2021 FBAR and FATCA Compliance: What the IRS Wants You to Know

Articles/News, Offshore Account Update

Posted on July 16, 2021 |

For many U.S. taxpayers who own foreign financial accounts, filing a Report of Foreign Bank and Financial Accounts (FBAR) and meeting the reporting requirements under the Foreign Account Tax Compliance Act (FATCA) are essential for avoiding unwanted scrutiny from the Internal Revenue Service (IRS). The IRS expects taxpayers to strictly comply with the FBAR and FATCA filing requirements—and to engage a New Jersey international tax lawyer to assist them when necessary. Recently, the IRS issued updated compliance guidance that all U.S. taxpayers with foreign financial accounts need to keep in mind.

5 Key Takeaways from the IRS’ 2021 FBAR and FATCA Compliance Guidance

Here are five key takeaways from the IRS’ updated FBAR and FATCA compliance guidance for 2021:

1. Assessing FBAR Compliance Obligations

The obligation to file an FBAR applies to U.S. taxpayers who have a “[f]inancial interest in, signature authority or other authority over one or more accounts, such as bank accounts, brokerage accounts and mutual funds, in a foreign country, and . . . [t] he aggregate value of all foreign financial accounts exceeds $10,000 at any time during the calendar year.” Each individual owner of a joint account must file an FBAR (except a spouse who files IRS Form 114a)—unless one of the exceptions outlined in the FBAR instructions applies.
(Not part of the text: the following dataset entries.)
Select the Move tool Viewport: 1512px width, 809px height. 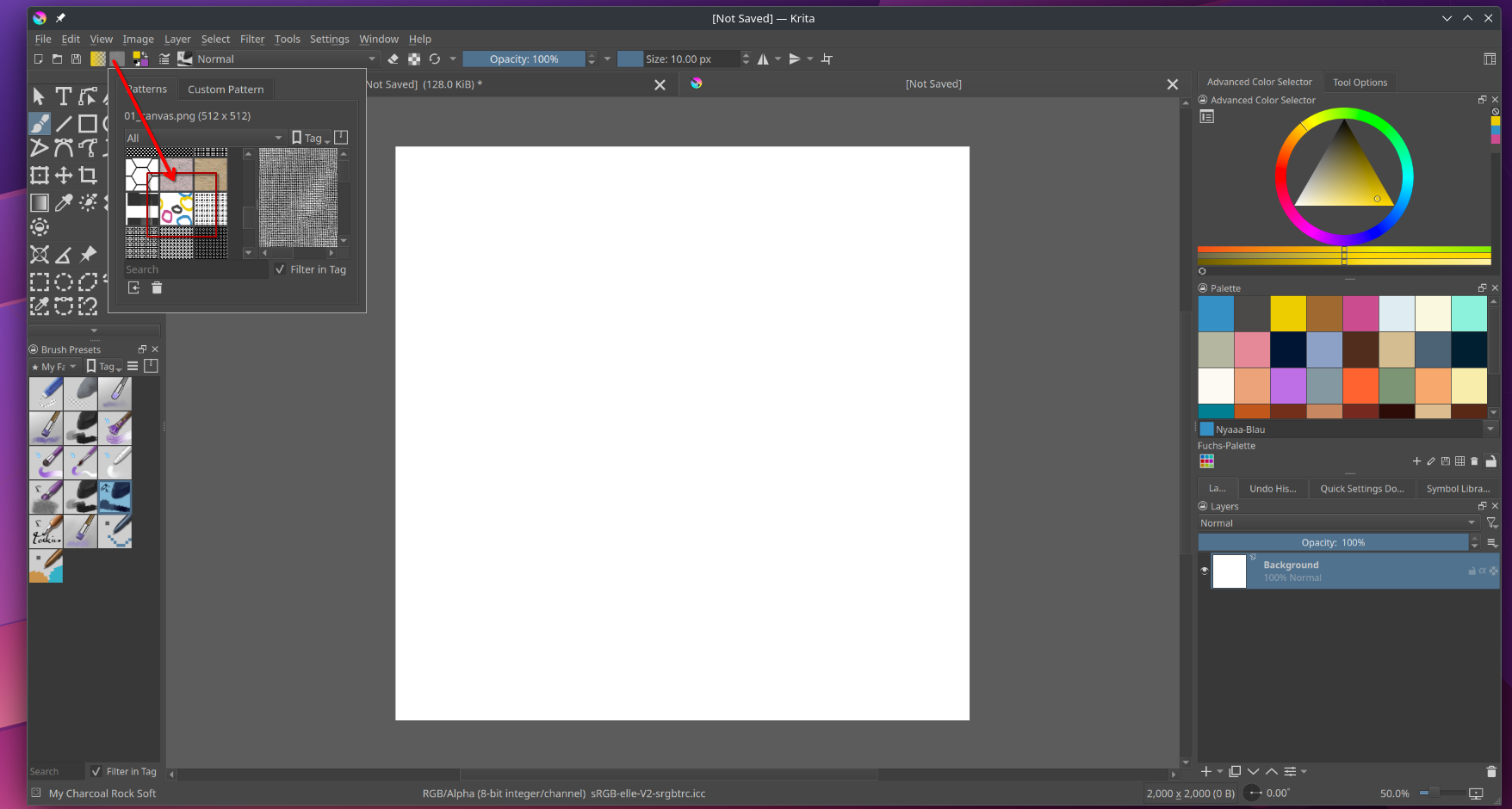(x=64, y=176)
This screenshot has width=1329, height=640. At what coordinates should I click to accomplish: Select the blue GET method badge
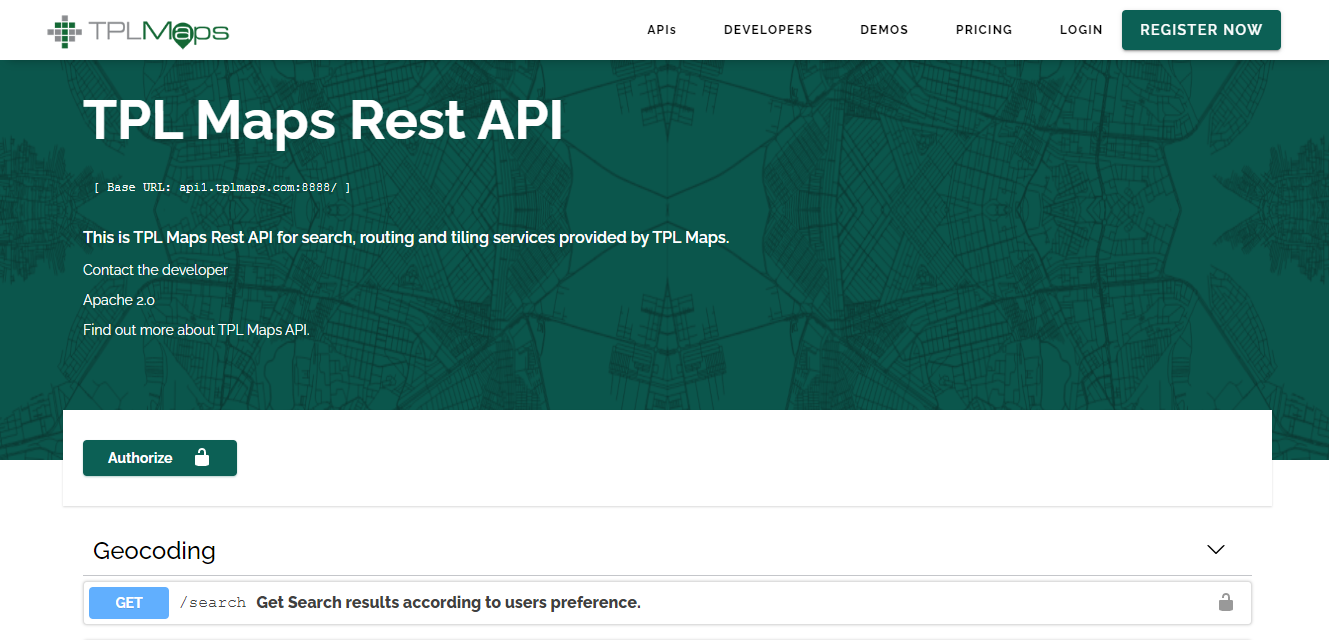[128, 602]
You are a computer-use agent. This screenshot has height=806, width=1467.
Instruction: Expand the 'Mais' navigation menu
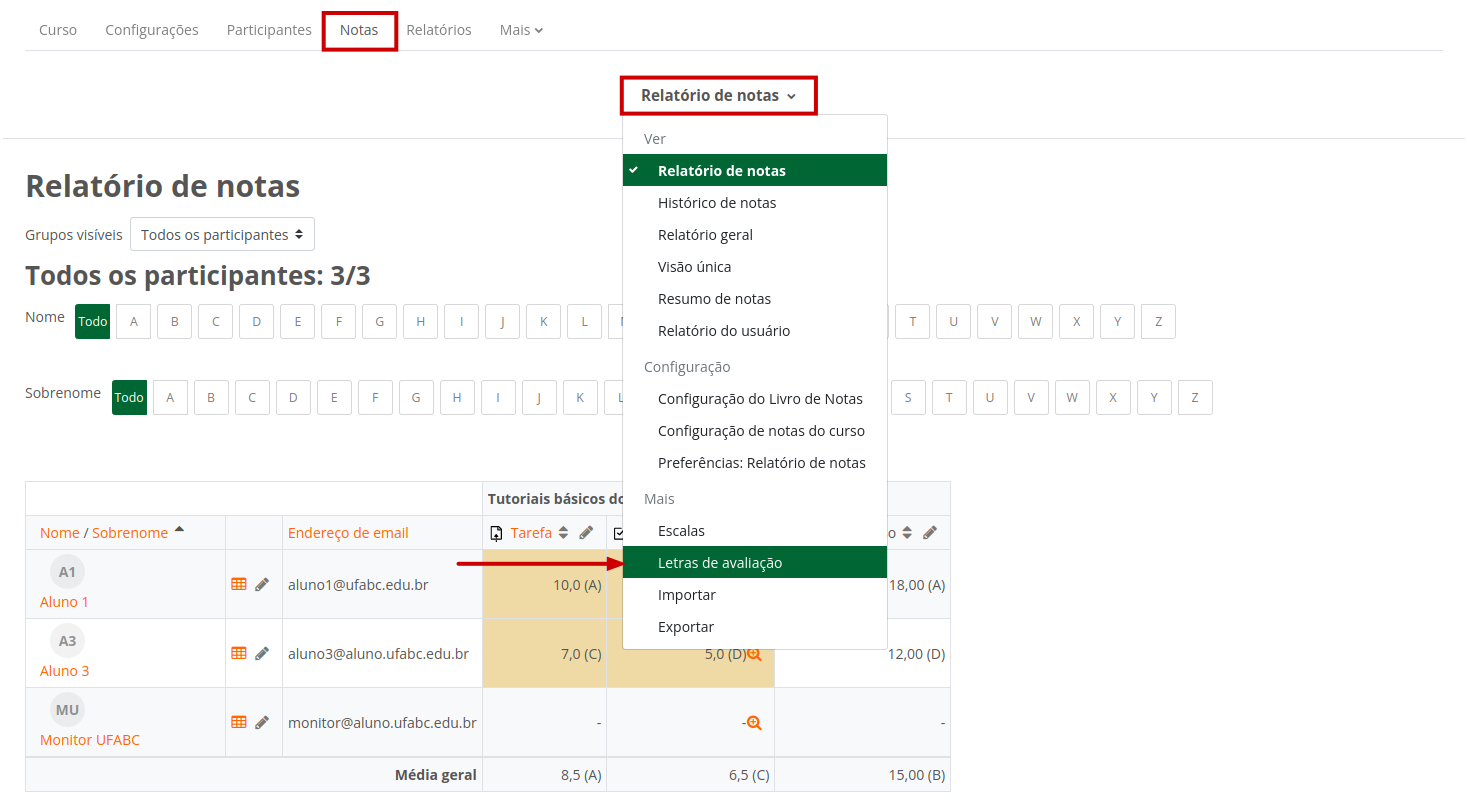(521, 30)
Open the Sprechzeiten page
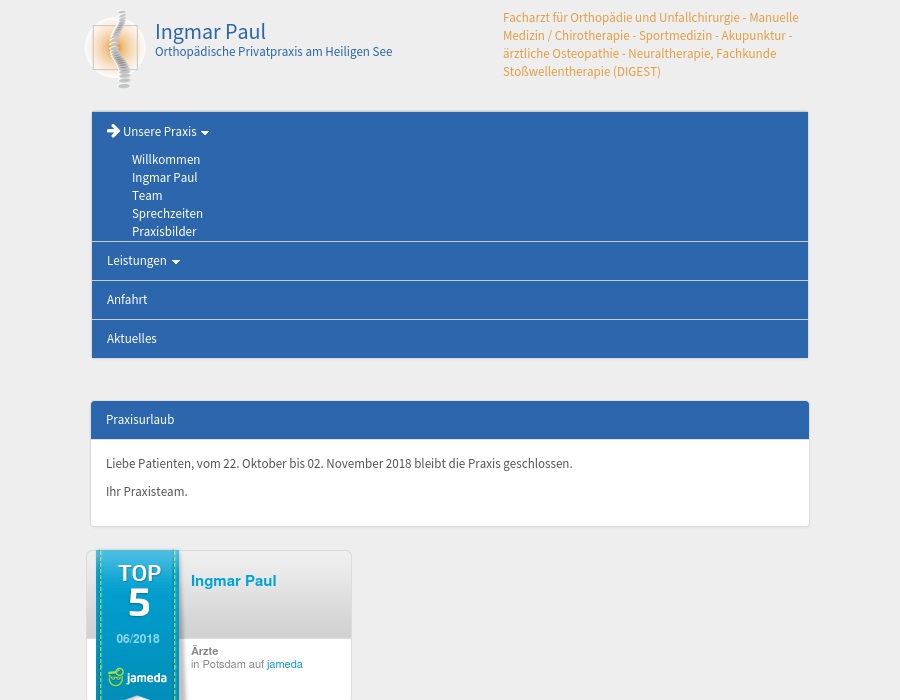900x700 pixels. (167, 213)
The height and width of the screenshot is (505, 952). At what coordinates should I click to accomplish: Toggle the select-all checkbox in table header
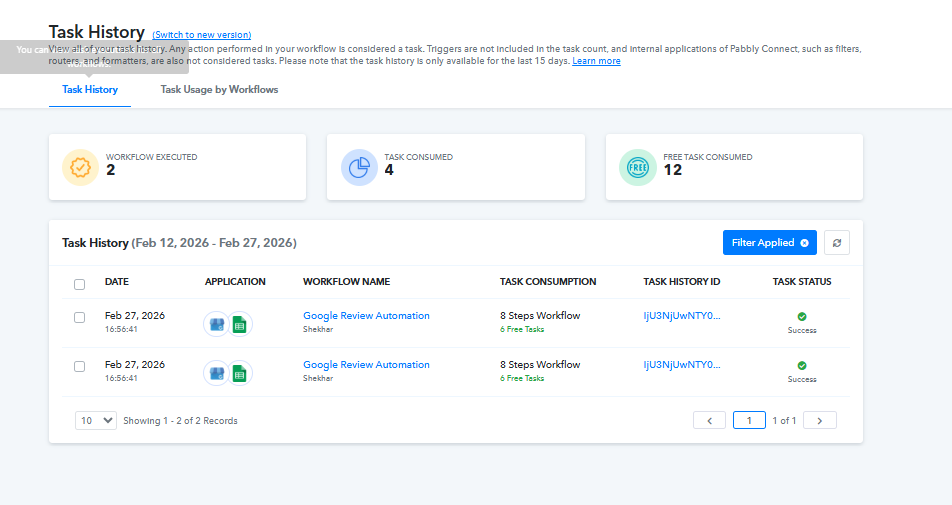coord(80,284)
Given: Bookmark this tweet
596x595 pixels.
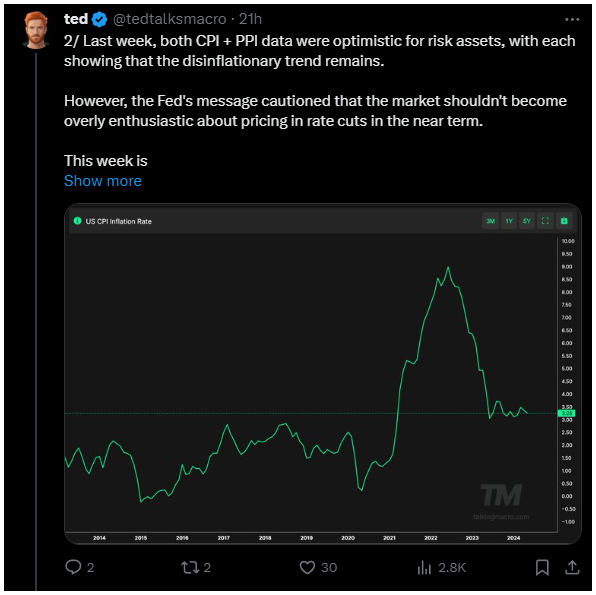Looking at the screenshot, I should (x=542, y=567).
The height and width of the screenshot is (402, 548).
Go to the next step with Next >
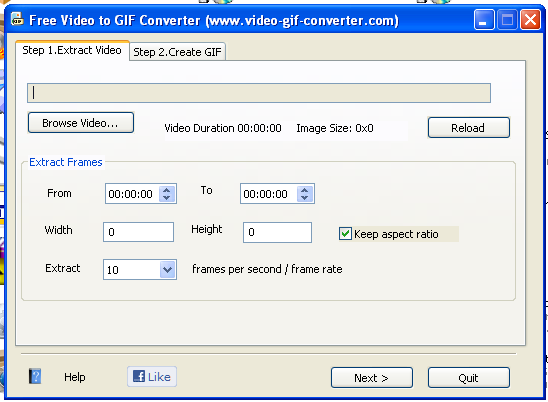(372, 378)
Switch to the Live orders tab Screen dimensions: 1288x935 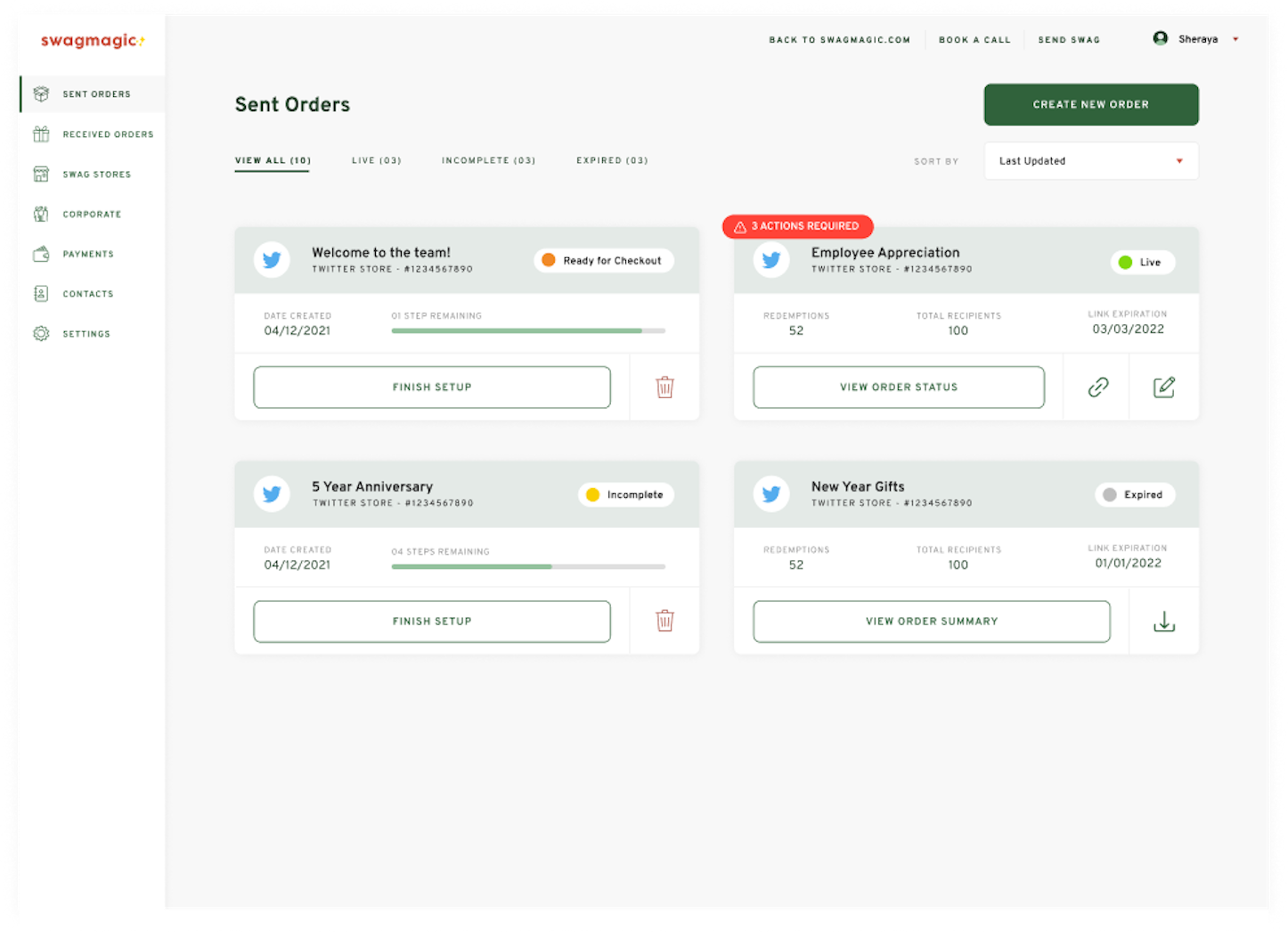pos(376,160)
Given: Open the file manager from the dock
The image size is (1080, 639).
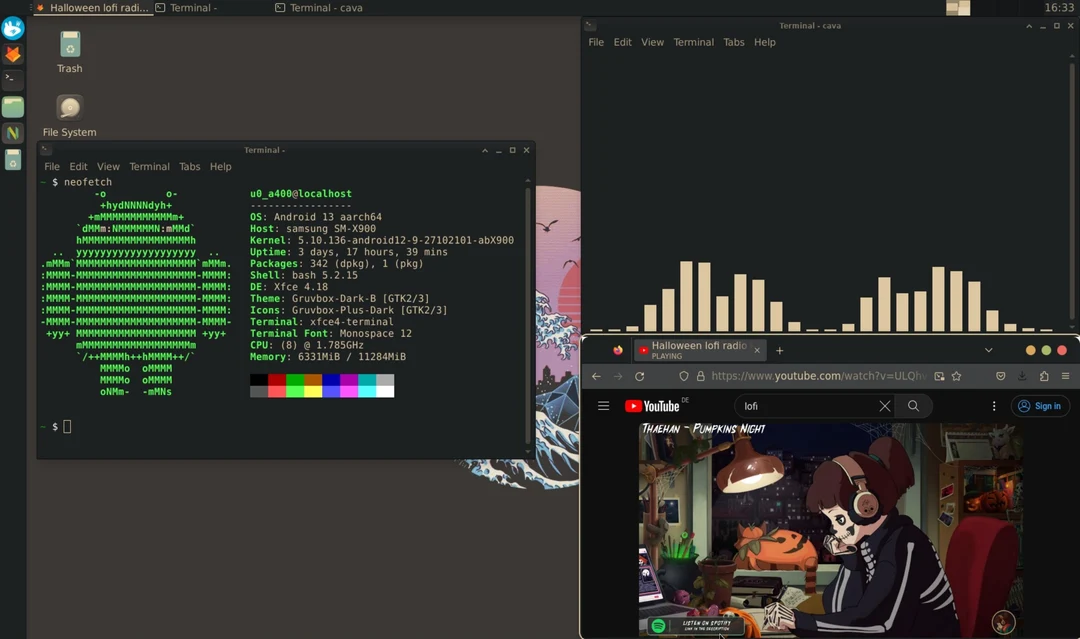Looking at the screenshot, I should point(13,106).
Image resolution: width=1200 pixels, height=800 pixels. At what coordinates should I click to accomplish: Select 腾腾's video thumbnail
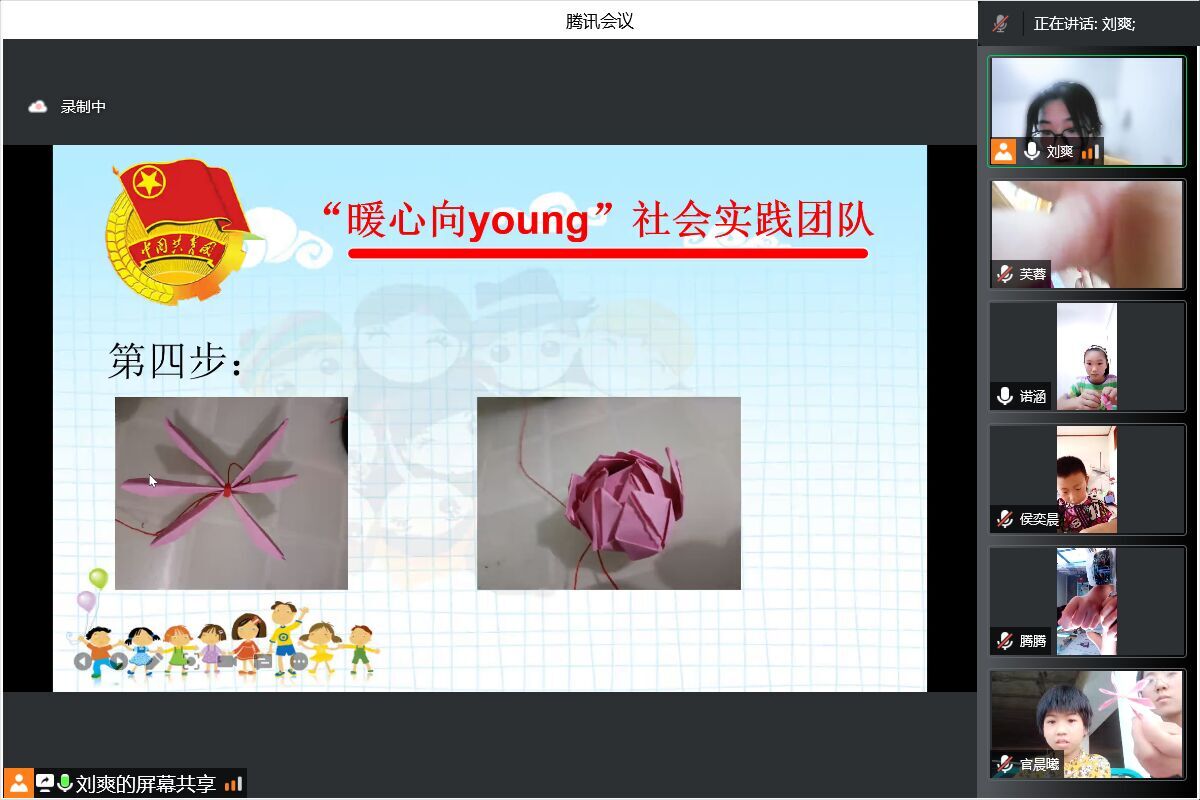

2. Assessing FATCA Compliance Obligations

In addition to (or possibly instead of) filing an FBAR, many U.S. taxpayers must comply with FATCA. This involves filing IRS Form 8938 by April 15. While the FBAR requirement applies to foreign financial accounts exceeding $10,000 in aggregate value, the FATCA requirement applies to “foreign financial assets” exceeding $50,000.

3. Documenting FBAR and FATCA Compliance

The IRS expects FBAR and FATCA filers to maintain documentation of compliance. This includes documentation of the accounts or other assets triggering their reporting obligations. With regard to the FBAR specifically, the IRS’ updated guidance indicates that taxpayers should minimally retain the following for five years:

  • The name(s) on all reported accounts;
  • The type of account and account number (or another identifier) for all reported accounts;
  • The name and address of the foreign bank or other person keeping each reported account; and,
  • The greatest value of each account during the reporting period.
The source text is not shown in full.